### Given problem
Reproduce the listing below line for line, keeping every character unchanged.

### Data shown
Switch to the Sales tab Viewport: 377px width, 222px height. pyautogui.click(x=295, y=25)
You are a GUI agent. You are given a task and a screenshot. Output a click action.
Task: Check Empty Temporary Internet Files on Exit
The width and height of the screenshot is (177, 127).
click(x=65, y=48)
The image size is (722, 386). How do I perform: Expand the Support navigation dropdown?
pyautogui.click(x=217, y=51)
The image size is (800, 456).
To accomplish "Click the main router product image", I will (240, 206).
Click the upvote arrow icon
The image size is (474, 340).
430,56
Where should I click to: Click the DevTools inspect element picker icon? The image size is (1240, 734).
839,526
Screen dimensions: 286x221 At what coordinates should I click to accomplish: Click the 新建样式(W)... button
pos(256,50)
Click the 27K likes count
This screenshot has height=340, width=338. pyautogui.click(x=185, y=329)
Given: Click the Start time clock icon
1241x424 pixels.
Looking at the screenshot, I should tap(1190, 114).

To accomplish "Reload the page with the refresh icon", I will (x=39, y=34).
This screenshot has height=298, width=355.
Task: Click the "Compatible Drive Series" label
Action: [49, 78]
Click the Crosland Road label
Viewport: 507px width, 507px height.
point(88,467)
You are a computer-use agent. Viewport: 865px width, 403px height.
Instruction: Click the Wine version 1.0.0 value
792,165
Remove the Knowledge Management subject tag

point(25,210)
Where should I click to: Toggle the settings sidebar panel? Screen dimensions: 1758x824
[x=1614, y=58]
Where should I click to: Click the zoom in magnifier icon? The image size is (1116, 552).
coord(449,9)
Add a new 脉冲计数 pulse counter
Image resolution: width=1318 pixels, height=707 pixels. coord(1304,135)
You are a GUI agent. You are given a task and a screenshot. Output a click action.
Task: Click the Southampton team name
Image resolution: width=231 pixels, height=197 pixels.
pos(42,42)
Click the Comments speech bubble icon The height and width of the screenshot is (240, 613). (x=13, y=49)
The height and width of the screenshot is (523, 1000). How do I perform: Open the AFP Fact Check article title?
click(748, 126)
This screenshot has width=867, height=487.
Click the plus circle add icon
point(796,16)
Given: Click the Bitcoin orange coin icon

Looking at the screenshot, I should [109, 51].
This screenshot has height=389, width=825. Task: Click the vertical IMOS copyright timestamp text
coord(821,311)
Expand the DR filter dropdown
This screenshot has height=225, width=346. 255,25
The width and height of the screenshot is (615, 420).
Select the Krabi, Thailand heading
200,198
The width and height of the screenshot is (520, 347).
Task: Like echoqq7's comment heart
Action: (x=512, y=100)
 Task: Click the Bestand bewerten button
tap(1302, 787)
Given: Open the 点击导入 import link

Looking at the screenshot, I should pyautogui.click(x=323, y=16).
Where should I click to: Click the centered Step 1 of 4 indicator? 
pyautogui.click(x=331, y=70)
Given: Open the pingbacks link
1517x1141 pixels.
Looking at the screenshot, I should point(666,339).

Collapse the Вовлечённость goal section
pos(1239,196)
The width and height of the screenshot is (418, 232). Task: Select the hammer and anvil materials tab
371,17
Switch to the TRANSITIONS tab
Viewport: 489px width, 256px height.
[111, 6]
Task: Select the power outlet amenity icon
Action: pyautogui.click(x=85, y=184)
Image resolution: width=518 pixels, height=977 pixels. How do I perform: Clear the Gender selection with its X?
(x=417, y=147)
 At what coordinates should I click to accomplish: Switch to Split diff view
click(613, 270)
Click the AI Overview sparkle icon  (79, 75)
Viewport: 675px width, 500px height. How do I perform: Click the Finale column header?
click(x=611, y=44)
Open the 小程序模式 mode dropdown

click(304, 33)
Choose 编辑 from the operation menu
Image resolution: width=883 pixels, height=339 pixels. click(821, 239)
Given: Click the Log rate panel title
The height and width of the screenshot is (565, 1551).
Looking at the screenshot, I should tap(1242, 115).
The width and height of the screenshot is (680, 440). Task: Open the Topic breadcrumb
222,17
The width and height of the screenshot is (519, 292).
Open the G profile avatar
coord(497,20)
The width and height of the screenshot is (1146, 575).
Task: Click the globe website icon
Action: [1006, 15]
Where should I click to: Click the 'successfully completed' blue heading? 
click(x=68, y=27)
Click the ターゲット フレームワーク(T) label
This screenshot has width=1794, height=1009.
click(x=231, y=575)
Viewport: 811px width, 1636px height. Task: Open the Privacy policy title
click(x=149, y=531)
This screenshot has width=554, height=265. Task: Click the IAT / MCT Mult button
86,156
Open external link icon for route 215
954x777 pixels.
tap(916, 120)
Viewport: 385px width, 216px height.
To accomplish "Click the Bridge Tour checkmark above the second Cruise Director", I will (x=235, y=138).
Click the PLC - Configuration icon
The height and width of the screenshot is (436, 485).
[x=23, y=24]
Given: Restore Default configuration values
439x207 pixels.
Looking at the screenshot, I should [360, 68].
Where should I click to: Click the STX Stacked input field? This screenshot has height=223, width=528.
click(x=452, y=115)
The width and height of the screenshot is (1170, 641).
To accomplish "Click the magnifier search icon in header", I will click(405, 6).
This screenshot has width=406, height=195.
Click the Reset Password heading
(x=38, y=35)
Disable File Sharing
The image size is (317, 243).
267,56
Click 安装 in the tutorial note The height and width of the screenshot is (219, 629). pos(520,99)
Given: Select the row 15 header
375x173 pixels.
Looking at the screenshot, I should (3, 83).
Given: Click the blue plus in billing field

### Complete response
Switch to the Sales tab Viewport: 377px width, 222px height. pyautogui.click(x=295, y=25)
You are a GUI agent. You are given a task and a screenshot. Output a click action.
Task: Check Empty Temporary Internet Files on Exit
The width and height of the screenshot is (177, 127).
click(x=65, y=48)
The image size is (722, 386). How do I perform: Expand the Support navigation dropdown?
pyautogui.click(x=217, y=51)
The image size is (800, 456).
To accomplish "Click the main router product image", I will (240, 206).
Click the upvote arrow icon
The image size is (474, 340).
430,56
Where should I click to: Click the DevTools inspect element picker icon? The image size is (1240, 734).
839,526
Screen dimensions: 286x221 At what coordinates should I click to accomplish: Click the 新建样式(W)... button
pos(256,50)
Click the 27K likes count
This screenshot has height=340, width=338. pyautogui.click(x=185, y=329)
Given: Click the Start time clock icon
1241x424 pixels.
Looking at the screenshot, I should tap(1190, 114).

To accomplish "Reload the page with the refresh icon", I will (x=39, y=34).
This screenshot has height=298, width=355.
Task: Click the "Compatible Drive Series" label
Action: [49, 78]
Click the Crosland Road label
Viewport: 507px width, 507px height.
point(88,467)
You are a computer-use agent. Viewport: 865px width, 403px height.
Instruction: Click the Wine version 1.0.0 value
792,165
Remove the Knowledge Management subject tag

point(25,210)
Where should I click to: Toggle the settings sidebar panel? Screen dimensions: 1758x824
[x=1614, y=58]
Where should I click to: Click the zoom in magnifier icon? The image size is (1116, 552).
coord(449,9)
Add a new 脉冲计数 pulse counter
Image resolution: width=1318 pixels, height=707 pixels. coord(1304,135)
You are a GUI agent. You are given a task and a screenshot. Output a click action.
Task: Click the Southampton team name
Image resolution: width=231 pixels, height=197 pixels.
pos(42,42)
Click the Comments speech bubble icon The height and width of the screenshot is (240, 613). (x=13, y=49)
The height and width of the screenshot is (523, 1000). How do I perform: Open the AFP Fact Check article title?
click(748, 126)
This screenshot has width=867, height=487.
Click the plus circle add icon
point(796,16)
Given: Click the Bitcoin orange coin icon

Looking at the screenshot, I should [109, 51].
This screenshot has height=389, width=825. Task: Click the vertical IMOS copyright timestamp text
coord(821,311)
Expand the DR filter dropdown
This screenshot has height=225, width=346. 255,25
The width and height of the screenshot is (615, 420).
Select the Krabi, Thailand heading
200,198
The width and height of the screenshot is (520, 347).
Task: Like echoqq7's comment heart
Action: (x=512, y=100)
 Task: Click the Bestand bewerten button
tap(1302, 787)
Given: Open the 点击导入 import link

Looking at the screenshot, I should pyautogui.click(x=323, y=16).
Where should I click to: Click the centered Step 1 of 4 indicator? 
pyautogui.click(x=331, y=70)
Given: Open the pingbacks link
1517x1141 pixels.
Looking at the screenshot, I should point(666,339).

Collapse the Вовлечённость goal section
pos(1239,196)
The width and height of the screenshot is (418, 232). Task: Select the hammer and anvil materials tab
371,17
Switch to the TRANSITIONS tab
Viewport: 489px width, 256px height.
[111, 6]
Task: Select the power outlet amenity icon
Action: pyautogui.click(x=85, y=184)
Image resolution: width=518 pixels, height=977 pixels. How do I perform: Clear the Gender selection with its X?
(x=417, y=147)
 At what coordinates should I click to accomplish: Switch to Split diff view
click(613, 270)
Click the AI Overview sparkle icon  (79, 75)
Viewport: 675px width, 500px height. How do I perform: Click the Finale column header?
click(x=611, y=44)
Open the 小程序模式 mode dropdown

click(304, 33)
Choose 编辑 from the operation menu
Image resolution: width=883 pixels, height=339 pixels. click(821, 239)
Given: Click the Log rate panel title
The height and width of the screenshot is (565, 1551).
Looking at the screenshot, I should tap(1242, 115).
The width and height of the screenshot is (680, 440). Task: Open the Topic breadcrumb
222,17
The width and height of the screenshot is (519, 292).
Open the G profile avatar
coord(497,20)
The width and height of the screenshot is (1146, 575).
Task: Click the globe website icon
Action: [1006, 15]
Where should I click to: Click the 'successfully completed' blue heading? 
click(x=68, y=27)
Click the ターゲット フレームワーク(T) label
This screenshot has width=1794, height=1009.
click(x=231, y=575)
Viewport: 811px width, 1636px height. Task: Open the Privacy policy title
click(x=149, y=531)
This screenshot has width=554, height=265. Task: Click the IAT / MCT Mult button
86,156
Open external link icon for route 215
954x777 pixels.
tap(916, 120)
Viewport: 385px width, 216px height.
To accomplish "Click the Bridge Tour checkmark above the second Cruise Director", I will (x=235, y=138).
Click the PLC - Configuration icon
The height and width of the screenshot is (436, 485).
[x=23, y=24]
Given: Restore Default configuration values
439x207 pixels.
Looking at the screenshot, I should [360, 68].
Where should I click to: Click the STX Stacked input field? This screenshot has height=223, width=528.
click(x=452, y=115)
The width and height of the screenshot is (1170, 641).
To accomplish "Click the magnifier search icon in header", I will click(405, 6).
This screenshot has width=406, height=195.
Click the Reset Password heading
(x=38, y=35)
Disable File Sharing
The image size is (317, 243).
267,56
Click 安装 in the tutorial note The height and width of the screenshot is (219, 629). pos(520,99)
Given: Select the row 15 header
375x173 pixels.
Looking at the screenshot, I should (3, 83).
Given: Click the blue plus in billing field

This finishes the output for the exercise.